French Finance Minister Bruno Le Maire on Friday said Washington's $430 billion plan to spur climate-friendly technologies in the United States must be seen as a wake-up call for Europe.

French minister: US green plan should be 'wake-up call' for EU industry

The EU “must be able to sweep in front of our own door” before worrying about the effects of the US climate plan on European industry, Le Maire told AFP in Washington, where he was part of French President Emmanuel Macron’s US state visit.

Even though the EU has already “changed its approach” on promoting green industry, the US climate plan must be seen as a “wake-up call” in the European Union, he added.

Le Maire’s comments came as EU countries have poured criticism on Washington’s landmark Inflation Reduction Act (IRA), seeing it as anti-competitive and a threat to European jobs, especially in the energy and auto sectors.

Subsidies for green energy

The act, designed to accelerate the US transition to a low-carbon economy, contains around $370 billion in subsidies for green energy as well as tax cuts for US-made electric cars and batteries.

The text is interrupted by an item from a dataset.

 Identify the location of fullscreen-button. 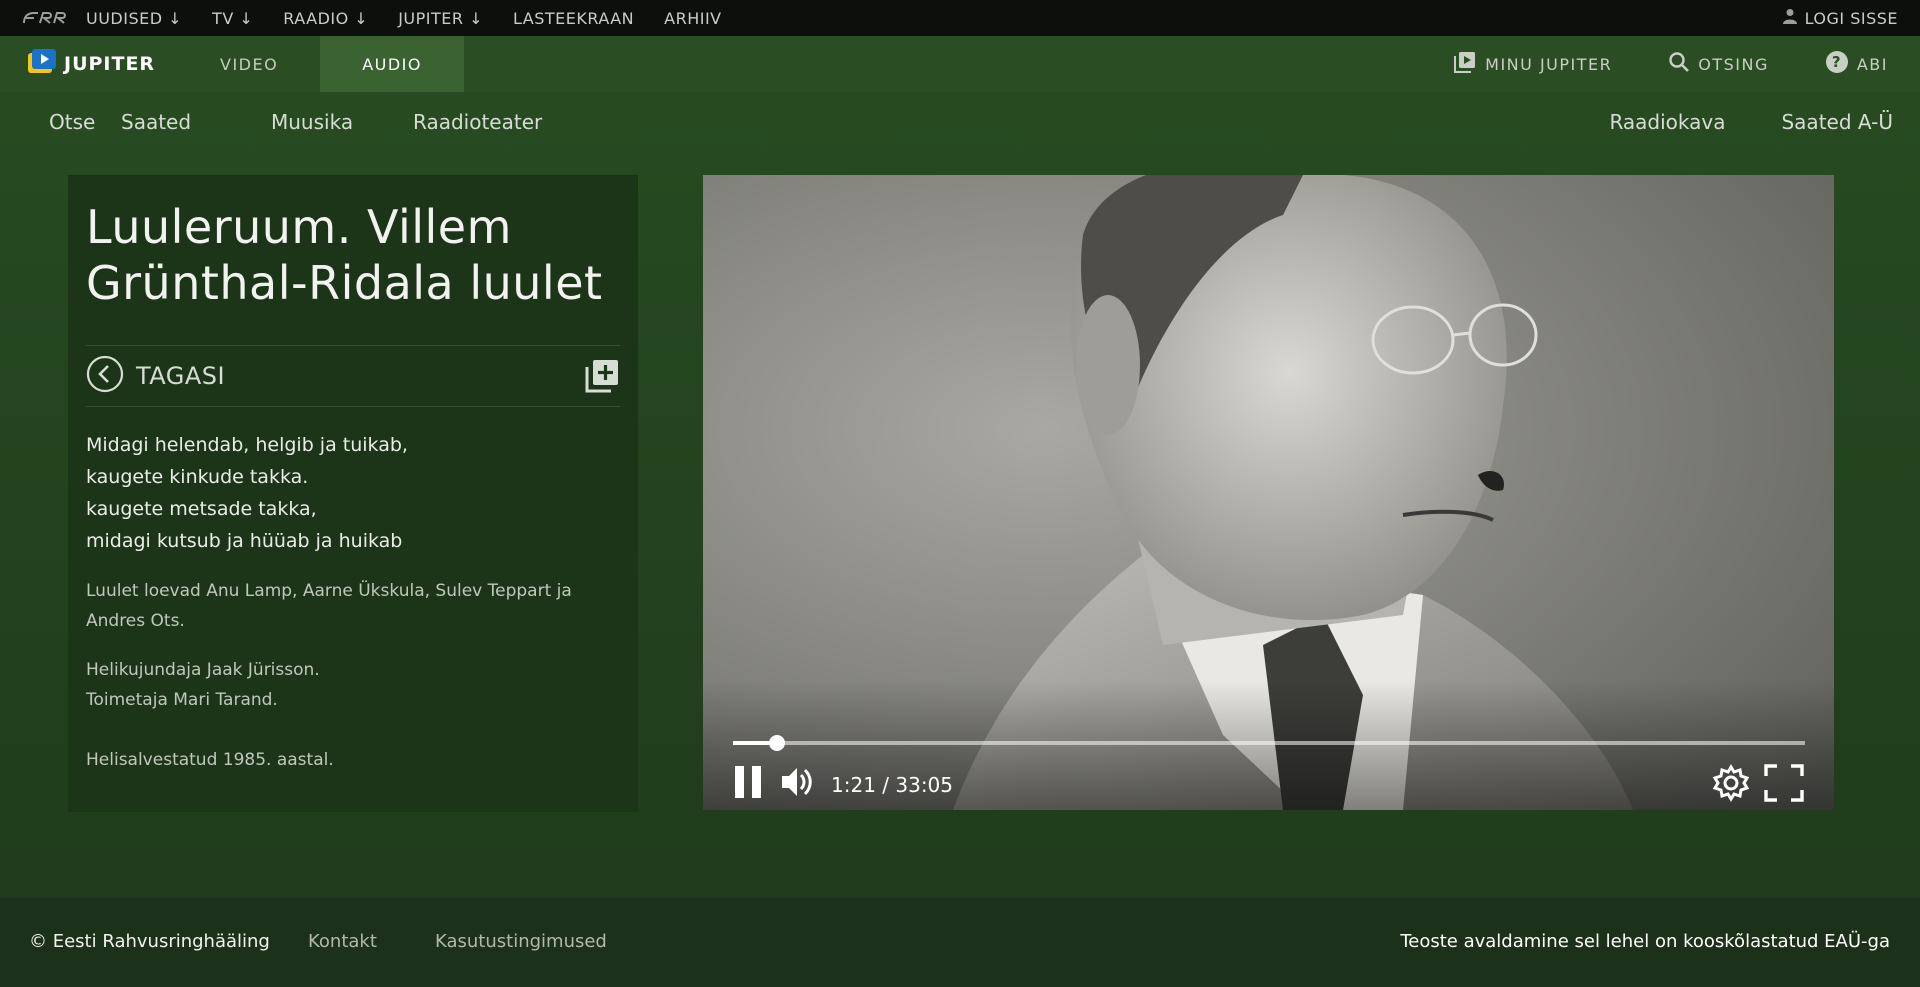
(1784, 785).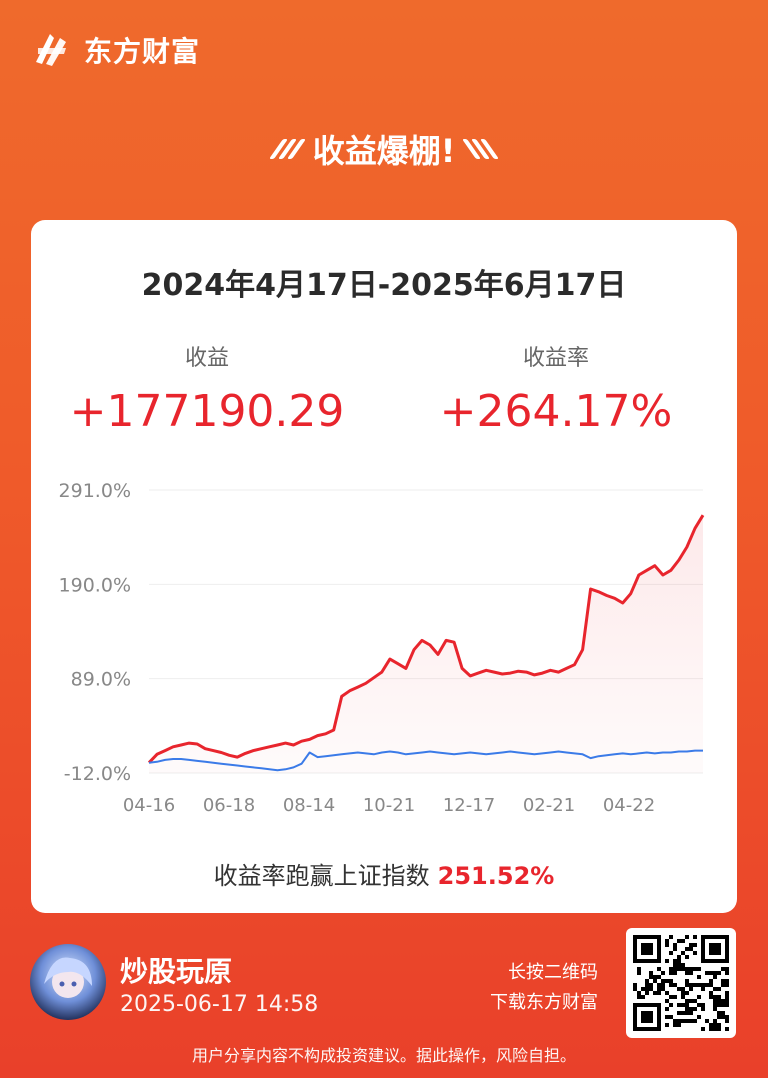  What do you see at coordinates (95, 491) in the screenshot?
I see `y-tick-label: 291.0%` at bounding box center [95, 491].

Macron on Wednesday slammed the plan’s “Made in USA” provisions as “super aggressive” for European businesses.

But at a joint press conference with Macron, Biden said that he and the French leader had agreed to “discuss practical steps to coordinate and align our approaches”, though he said he would not apologize for the US plan.

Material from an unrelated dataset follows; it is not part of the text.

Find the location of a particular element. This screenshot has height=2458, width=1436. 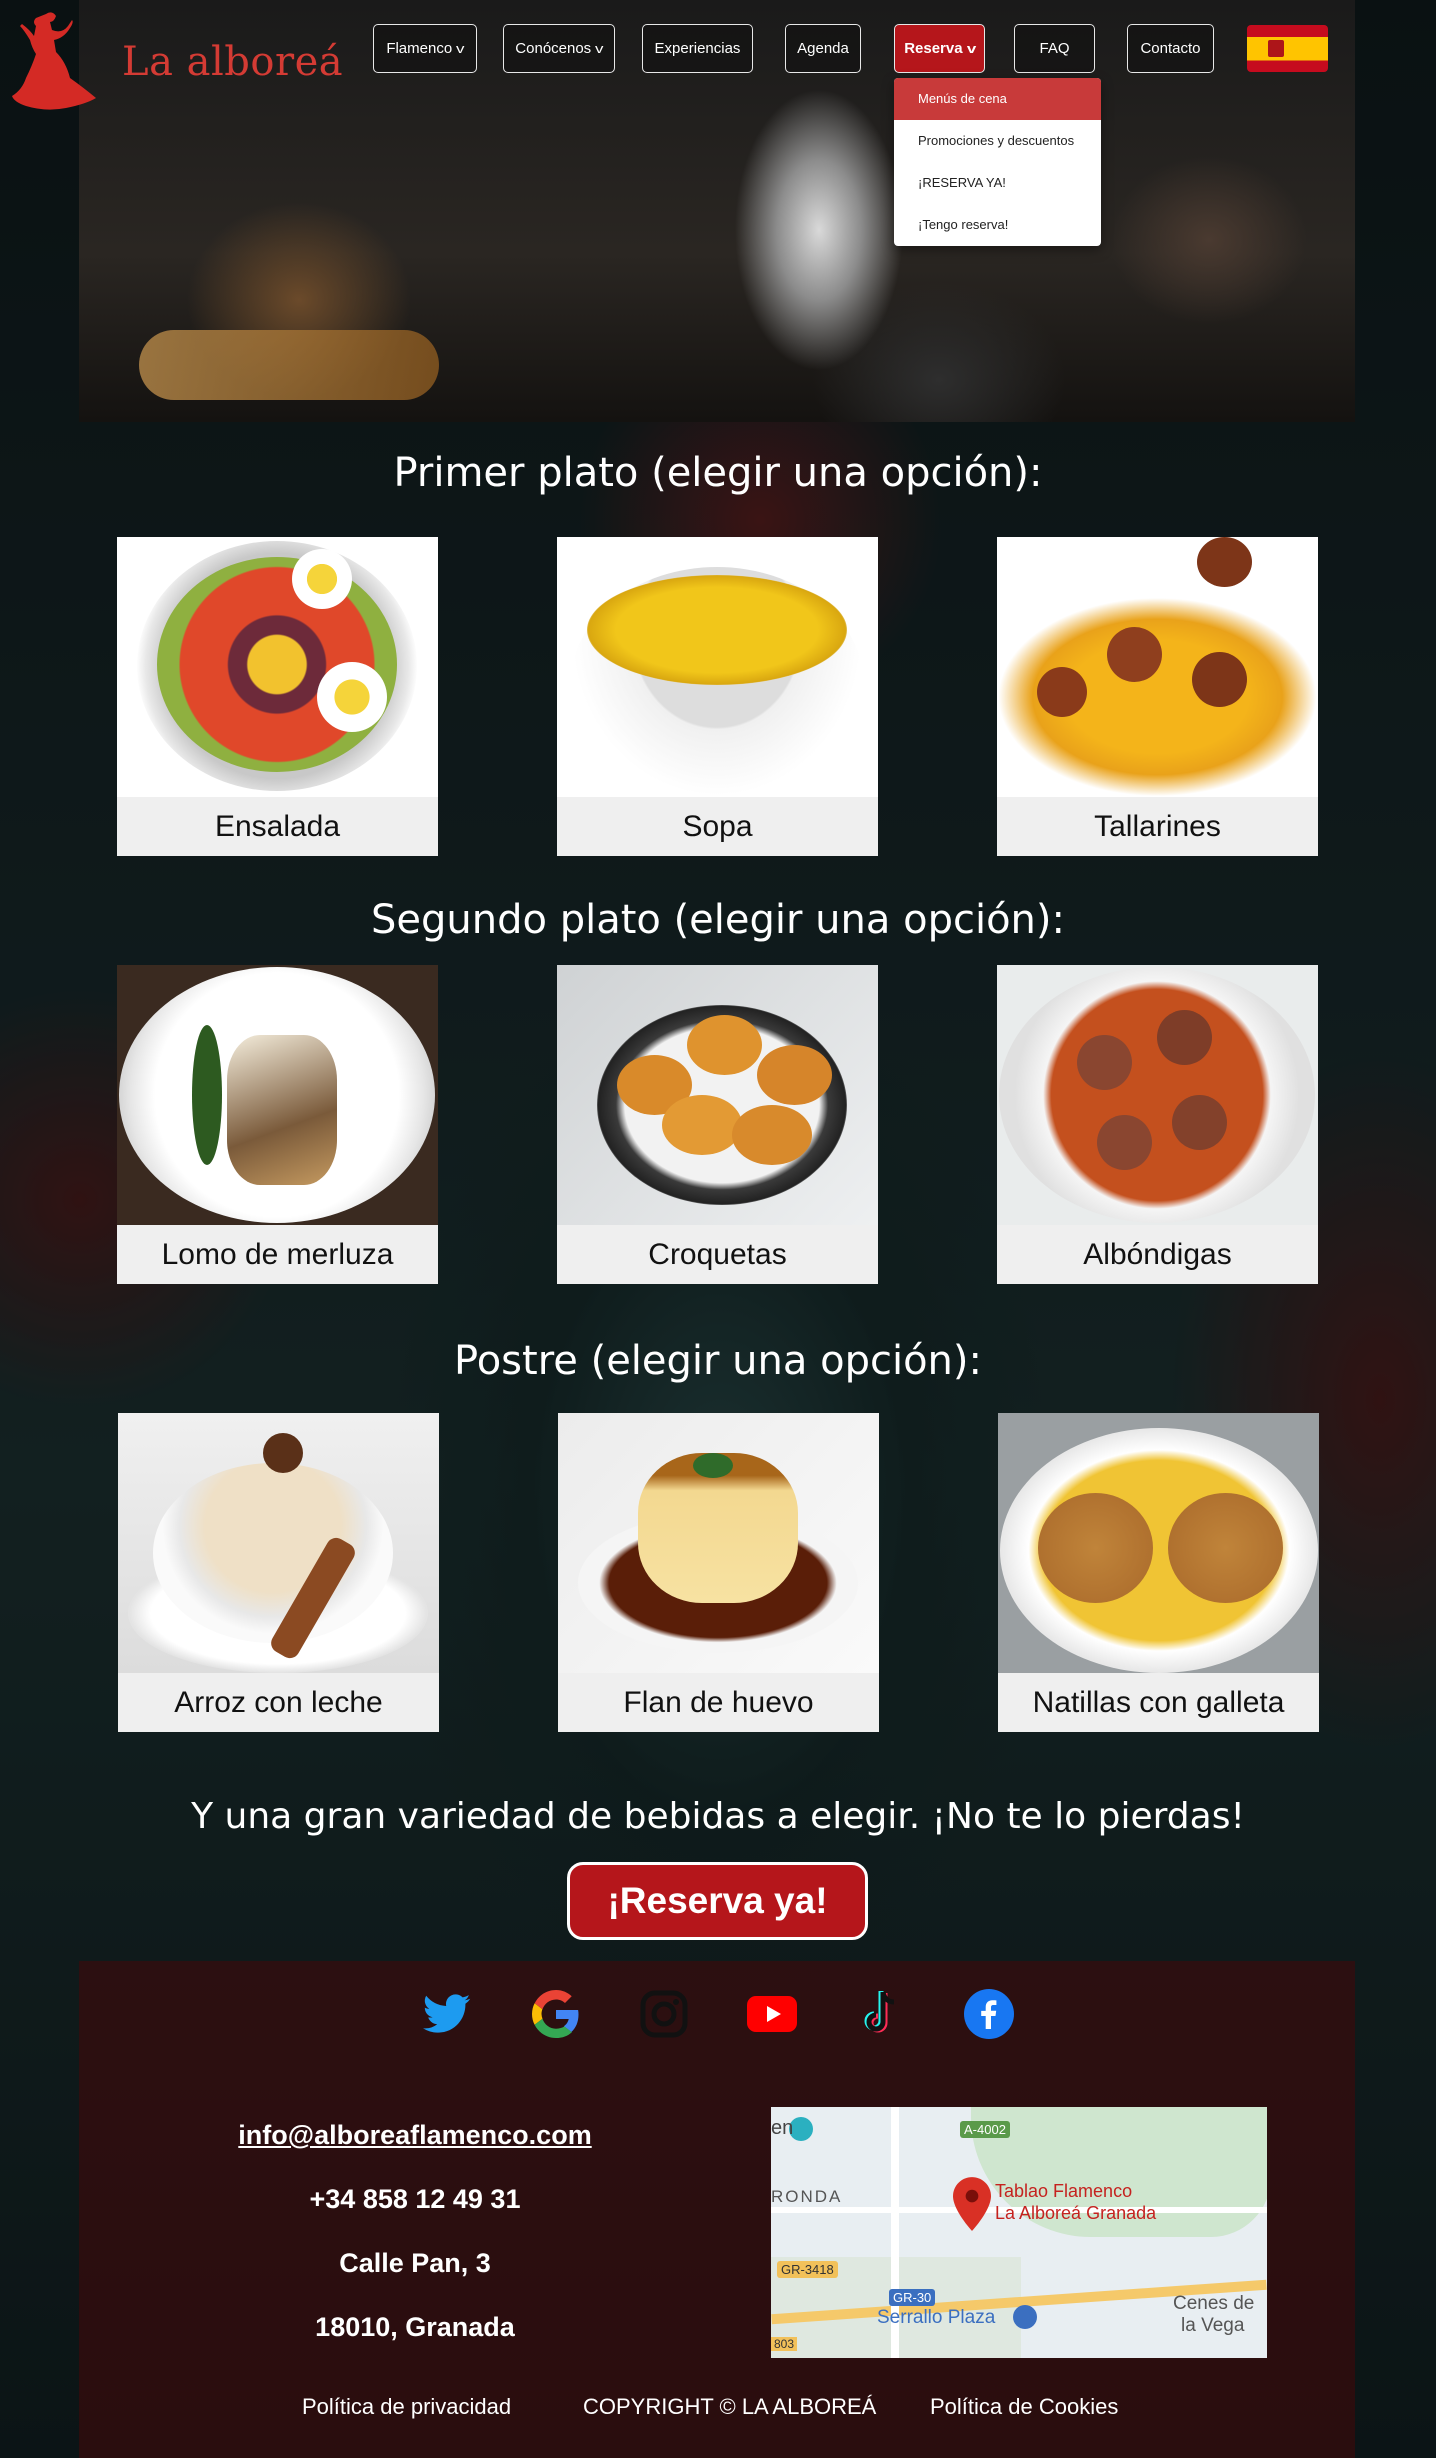

nav-conocenos-label: Conócenos is located at coordinates (554, 48).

Biden added the IRA was never intended to disadvantage any US allies.

Threats of retaliatory measures

Last month, EU Internal Market Commissioner Thierry Breton threatened to appeal to the World Trade Organization and consider “retaliatory measures” if the United States did not reverse its subsidies.

Le Maire also criticized the EU’s own climate spending plans, arguing that they were too cumbersome and loaded with red tape.

“If the ambition is the same” as the Europeans, the United States relies on methods that “are simpler and faster”, he said.

“They put immediate and massive tax credits where we provide state aid (to specific projects) which sometimes take two years to be adopted and are too complex to implement,” said Le Maire.